---- Information supplied
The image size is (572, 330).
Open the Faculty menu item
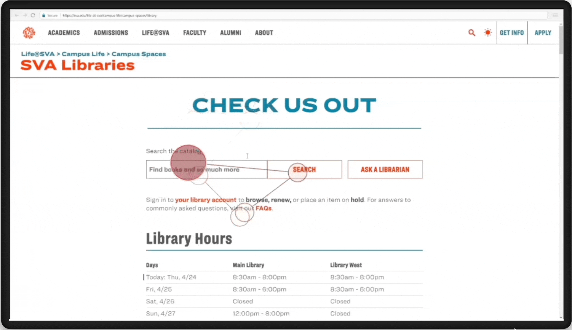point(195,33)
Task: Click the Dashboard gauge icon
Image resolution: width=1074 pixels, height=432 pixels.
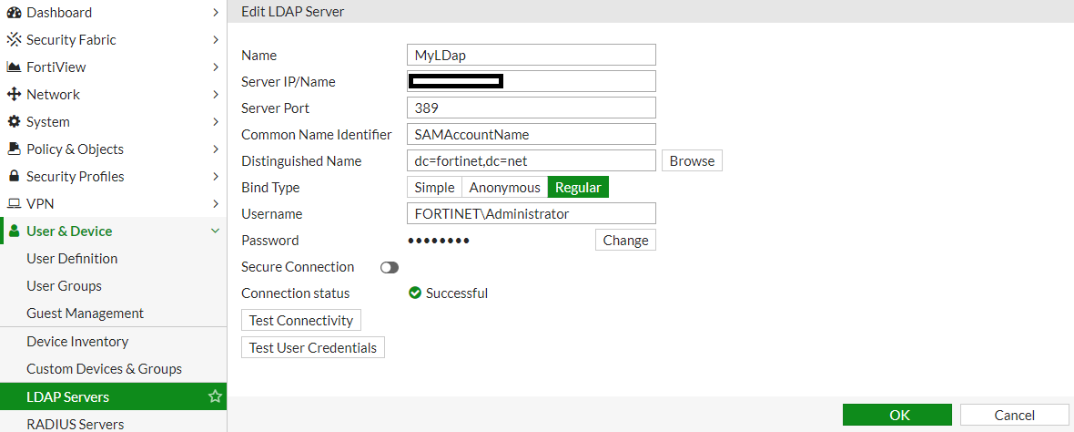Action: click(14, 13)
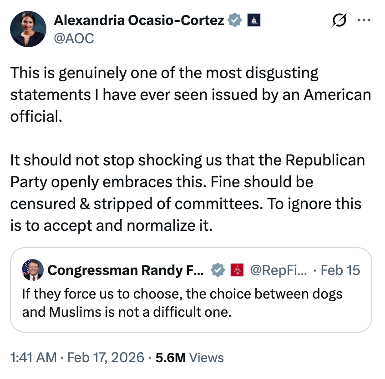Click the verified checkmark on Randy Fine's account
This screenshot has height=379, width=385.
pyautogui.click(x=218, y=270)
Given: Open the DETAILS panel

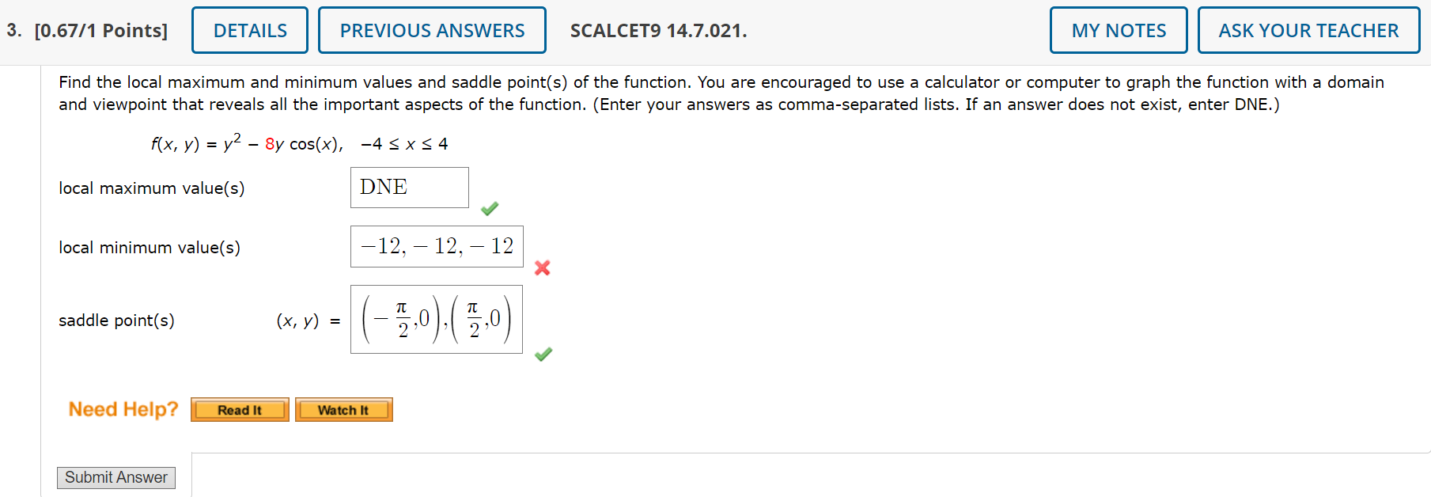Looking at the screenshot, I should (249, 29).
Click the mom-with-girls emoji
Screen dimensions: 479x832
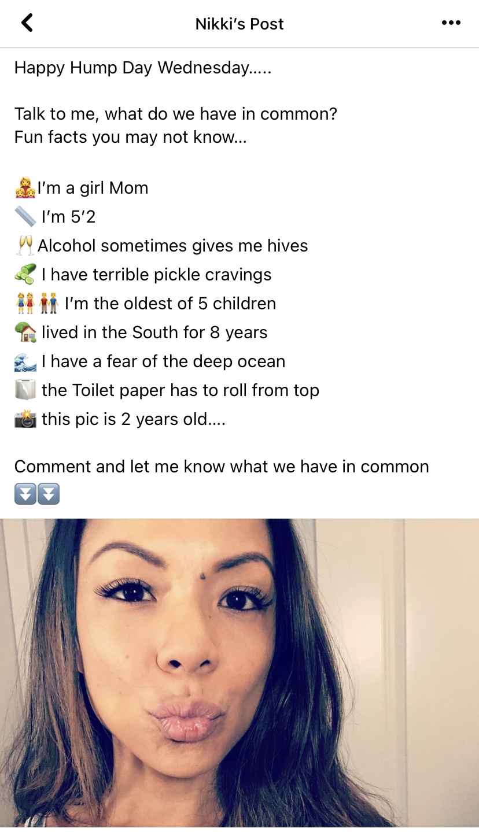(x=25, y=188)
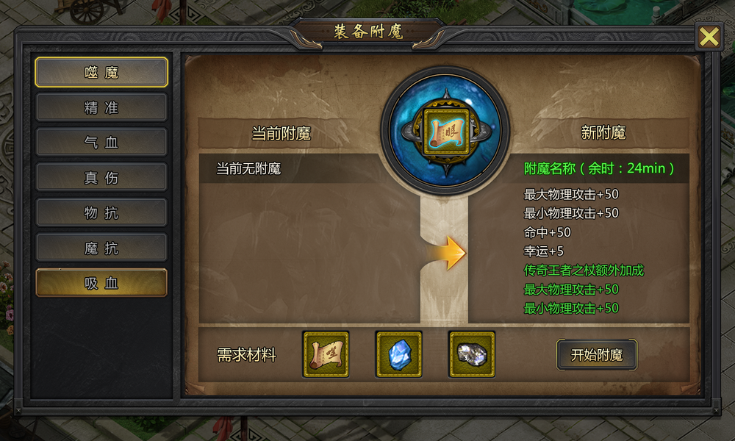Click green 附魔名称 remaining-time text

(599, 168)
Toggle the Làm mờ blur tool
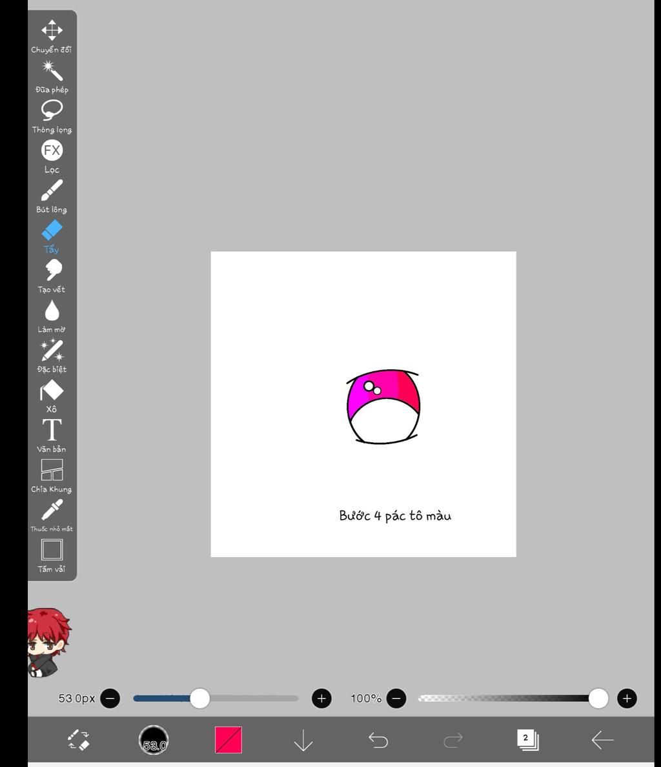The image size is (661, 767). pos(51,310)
--------
Given task:
Write out all of the rows above again word for word, leaving out the pictures.

Solution to the problem:
The image size is (572, 330).
Open the Faculty menu item
point(195,33)
Task: Click the Dashboard gauge icon
Image resolution: width=1074 pixels, height=432 pixels.
Action: click(14, 13)
Click the verified checkmark on Randy Fine's account
This screenshot has height=379, width=385.
pyautogui.click(x=218, y=270)
Given: Open the DETAILS panel

Looking at the screenshot, I should (249, 29).
Click the mom-with-girls emoji
Screen dimensions: 479x832
(x=25, y=188)
Click green 附魔名称 remaining-time text

(599, 168)
Toggle the Làm mờ blur tool
The image size is (661, 767). pos(51,310)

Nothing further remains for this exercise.